Here we pick up with Kate Lister’s overview of the biggest issues surrounding wellness and wellbeing in the workplace.

Kate Lister [Global Workplace Analytics]:

As I suggested earlier, there are two sides of this issue: the physical and the psychological. Not surprisingly, the organizations that are focusing most on wellness are those in the healthcare business.

The cost of absenteeism goes far beyond the direct costs which are estimated at about 6% of payroll. But when you consider the indirect costs, including insurance, the total is more like 20% of payroll.

On the psychological side, there are a variety of problems that impact employee performance such as addiction, depression, stress, and the like. And poor mental health often leads to poor physical health and vice-versa.

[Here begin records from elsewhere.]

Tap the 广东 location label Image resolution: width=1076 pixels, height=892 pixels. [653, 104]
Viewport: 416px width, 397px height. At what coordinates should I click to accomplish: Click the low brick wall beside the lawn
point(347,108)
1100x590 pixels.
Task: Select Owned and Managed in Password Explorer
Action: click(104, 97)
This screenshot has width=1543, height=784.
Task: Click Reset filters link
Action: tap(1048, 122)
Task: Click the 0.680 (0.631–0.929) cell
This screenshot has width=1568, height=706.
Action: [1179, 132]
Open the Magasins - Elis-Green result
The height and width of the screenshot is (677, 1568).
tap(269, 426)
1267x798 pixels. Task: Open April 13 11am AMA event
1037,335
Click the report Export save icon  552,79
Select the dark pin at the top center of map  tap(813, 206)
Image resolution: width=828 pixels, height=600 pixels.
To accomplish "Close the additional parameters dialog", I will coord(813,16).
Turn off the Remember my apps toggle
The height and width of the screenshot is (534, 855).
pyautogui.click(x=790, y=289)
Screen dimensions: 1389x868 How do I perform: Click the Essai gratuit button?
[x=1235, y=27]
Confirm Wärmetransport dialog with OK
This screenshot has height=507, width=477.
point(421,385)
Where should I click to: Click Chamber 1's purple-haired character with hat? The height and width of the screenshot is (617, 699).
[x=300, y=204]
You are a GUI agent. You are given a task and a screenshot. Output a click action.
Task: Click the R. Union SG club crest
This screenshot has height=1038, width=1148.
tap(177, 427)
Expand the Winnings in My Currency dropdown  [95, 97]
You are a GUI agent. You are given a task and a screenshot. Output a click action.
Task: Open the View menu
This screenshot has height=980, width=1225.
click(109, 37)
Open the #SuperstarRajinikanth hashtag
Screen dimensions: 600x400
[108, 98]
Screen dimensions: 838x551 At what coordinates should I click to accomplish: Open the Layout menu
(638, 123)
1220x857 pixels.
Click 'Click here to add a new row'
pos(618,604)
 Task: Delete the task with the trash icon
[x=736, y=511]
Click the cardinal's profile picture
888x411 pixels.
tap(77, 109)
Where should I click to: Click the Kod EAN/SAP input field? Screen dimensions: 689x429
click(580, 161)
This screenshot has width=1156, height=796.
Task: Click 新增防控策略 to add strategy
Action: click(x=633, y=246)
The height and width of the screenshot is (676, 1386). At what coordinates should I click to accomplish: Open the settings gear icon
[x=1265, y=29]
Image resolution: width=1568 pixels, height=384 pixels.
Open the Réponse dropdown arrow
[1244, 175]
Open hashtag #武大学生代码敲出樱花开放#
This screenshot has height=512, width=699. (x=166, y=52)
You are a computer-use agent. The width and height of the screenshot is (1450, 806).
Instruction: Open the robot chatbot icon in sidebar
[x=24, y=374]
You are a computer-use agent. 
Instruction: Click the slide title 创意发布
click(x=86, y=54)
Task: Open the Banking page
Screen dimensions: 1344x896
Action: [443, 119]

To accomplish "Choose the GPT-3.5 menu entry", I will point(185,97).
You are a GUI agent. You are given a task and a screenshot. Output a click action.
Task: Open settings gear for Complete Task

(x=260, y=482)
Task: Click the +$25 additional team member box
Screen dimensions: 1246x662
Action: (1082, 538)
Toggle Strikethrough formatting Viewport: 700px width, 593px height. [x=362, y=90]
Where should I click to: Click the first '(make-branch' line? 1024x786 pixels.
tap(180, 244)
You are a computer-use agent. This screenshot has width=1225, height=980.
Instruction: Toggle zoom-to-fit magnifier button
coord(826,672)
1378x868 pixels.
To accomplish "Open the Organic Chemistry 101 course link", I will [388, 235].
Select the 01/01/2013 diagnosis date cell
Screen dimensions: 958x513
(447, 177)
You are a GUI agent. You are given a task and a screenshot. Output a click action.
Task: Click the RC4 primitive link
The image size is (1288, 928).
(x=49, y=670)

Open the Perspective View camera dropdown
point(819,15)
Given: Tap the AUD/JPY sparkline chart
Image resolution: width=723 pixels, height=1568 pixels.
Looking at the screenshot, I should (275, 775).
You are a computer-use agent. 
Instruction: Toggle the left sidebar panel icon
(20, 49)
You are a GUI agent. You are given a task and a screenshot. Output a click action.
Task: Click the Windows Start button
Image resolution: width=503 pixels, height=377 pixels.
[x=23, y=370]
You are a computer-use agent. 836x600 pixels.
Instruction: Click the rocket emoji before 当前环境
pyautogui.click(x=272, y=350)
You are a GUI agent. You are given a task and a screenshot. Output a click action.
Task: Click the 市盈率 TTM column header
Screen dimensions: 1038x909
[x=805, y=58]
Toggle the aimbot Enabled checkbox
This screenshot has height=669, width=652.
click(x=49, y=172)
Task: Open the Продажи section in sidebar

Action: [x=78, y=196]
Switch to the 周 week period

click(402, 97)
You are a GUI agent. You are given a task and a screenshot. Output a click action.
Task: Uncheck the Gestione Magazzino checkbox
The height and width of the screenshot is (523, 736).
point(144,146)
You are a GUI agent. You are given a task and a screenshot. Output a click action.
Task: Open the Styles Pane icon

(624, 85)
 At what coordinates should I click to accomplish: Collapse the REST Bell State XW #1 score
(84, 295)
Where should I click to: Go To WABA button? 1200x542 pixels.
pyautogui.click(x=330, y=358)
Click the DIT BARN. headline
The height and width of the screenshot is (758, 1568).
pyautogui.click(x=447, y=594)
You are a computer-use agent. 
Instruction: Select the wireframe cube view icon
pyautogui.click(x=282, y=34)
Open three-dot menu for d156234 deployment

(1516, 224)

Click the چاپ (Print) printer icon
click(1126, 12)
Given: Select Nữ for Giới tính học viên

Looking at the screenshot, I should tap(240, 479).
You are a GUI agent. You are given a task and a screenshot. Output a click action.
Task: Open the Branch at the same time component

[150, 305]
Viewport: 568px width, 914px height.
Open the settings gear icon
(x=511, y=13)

Then there’s the problem of “presenteeism,” where people come to work sick because they don’t et paid for sick days, they feel guilty about letting their co-workers down, or there’s simply a culture that frowns on taking time off, regardless of the reason. So what do they do? They come to work sick. They sit at their desk not getting much done. And they go home at the end of the having spread their germ among their colleagues.

Healthways recently did a wellness study for a Fortune 500 company. When they asked employees if they’d lost productivity due to working while they were sick, 86% said “yes.” The study also showed that people with wellness issues are less productive and more likely to leave.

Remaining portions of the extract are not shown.